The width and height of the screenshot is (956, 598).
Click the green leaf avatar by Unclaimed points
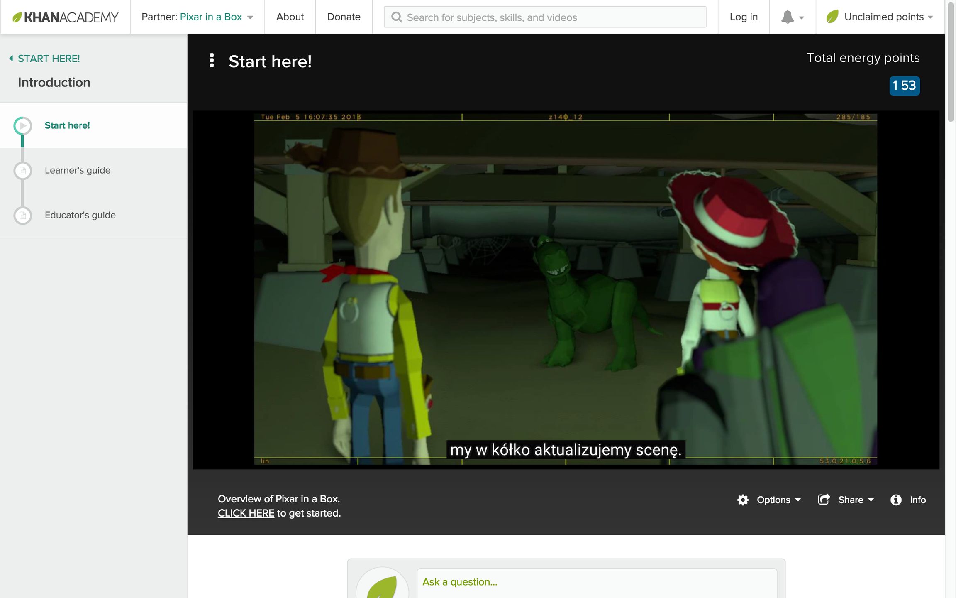coord(832,17)
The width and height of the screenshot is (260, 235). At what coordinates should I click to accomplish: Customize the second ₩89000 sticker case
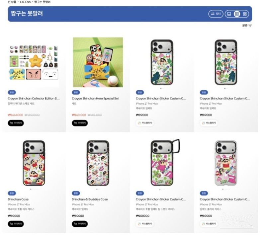209,123
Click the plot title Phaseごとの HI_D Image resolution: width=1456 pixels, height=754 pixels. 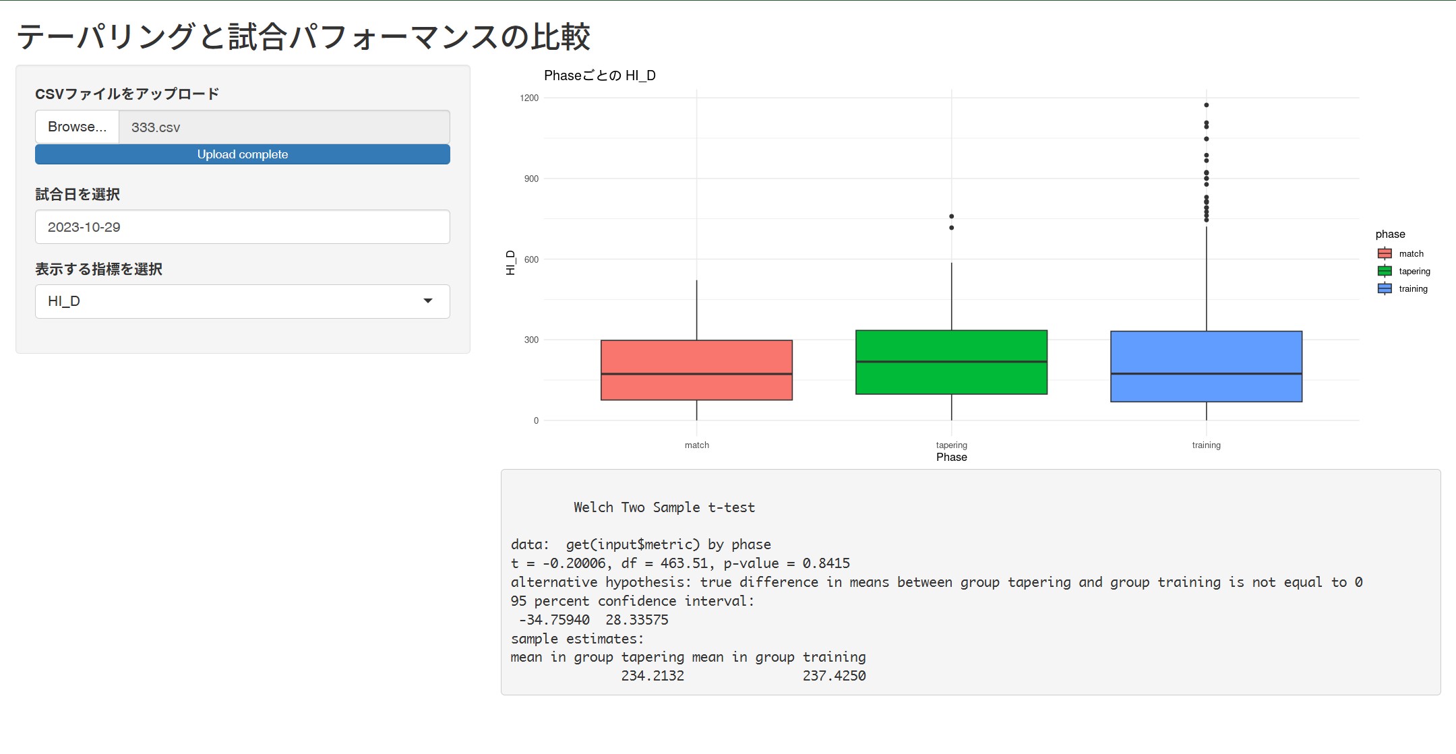coord(599,75)
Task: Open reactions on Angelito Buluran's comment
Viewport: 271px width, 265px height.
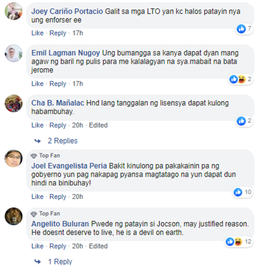Action: click(x=239, y=242)
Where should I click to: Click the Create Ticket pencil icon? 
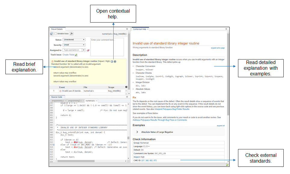76,55
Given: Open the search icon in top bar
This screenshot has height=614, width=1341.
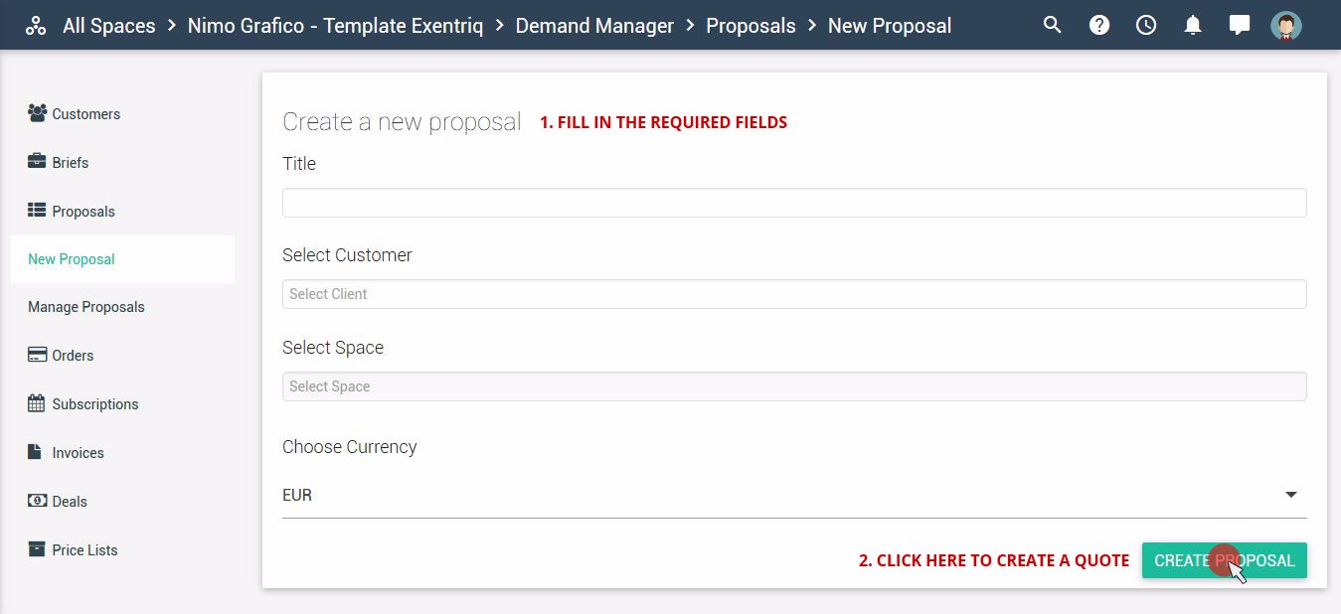Looking at the screenshot, I should click(x=1053, y=25).
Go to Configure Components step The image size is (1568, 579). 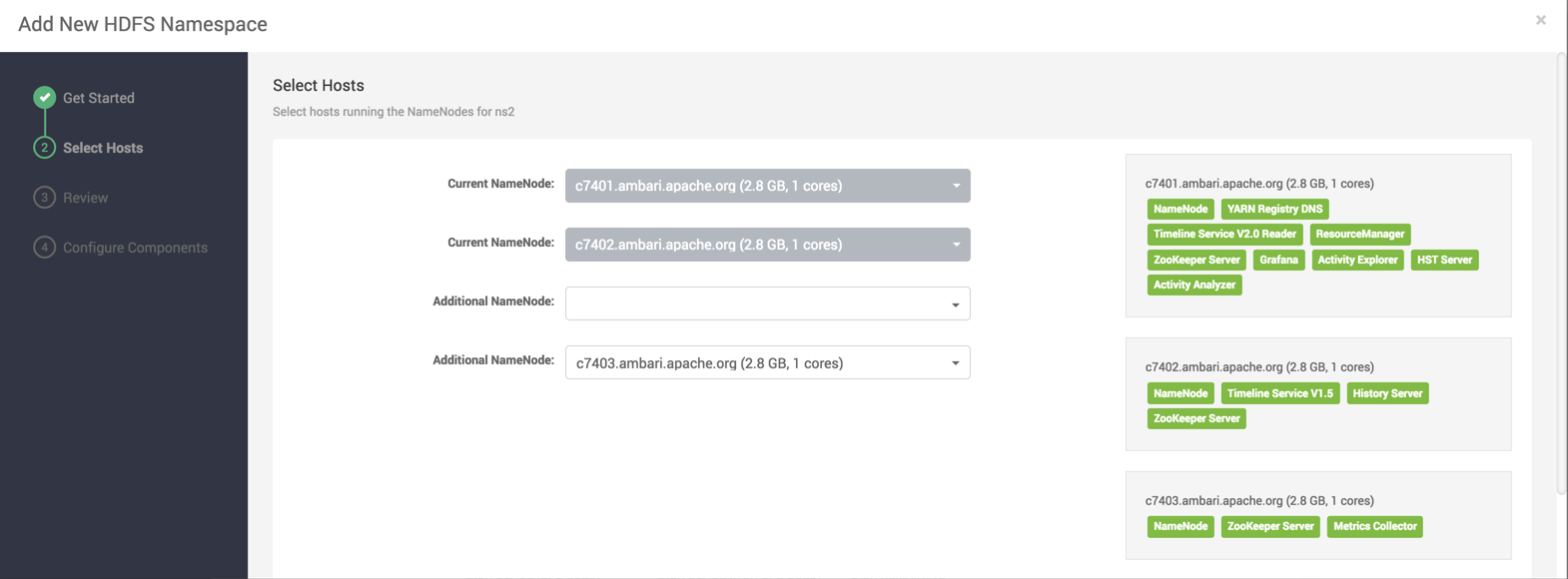[x=135, y=248]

The request: Copy out the records word for word, from their first line through the line that contains "coord(832,17)", including both ends. Leave the pictures out of your answer.

The completed task:
The width and height of the screenshot is (956, 598).
Click the green leaf avatar by Unclaimed points
coord(832,17)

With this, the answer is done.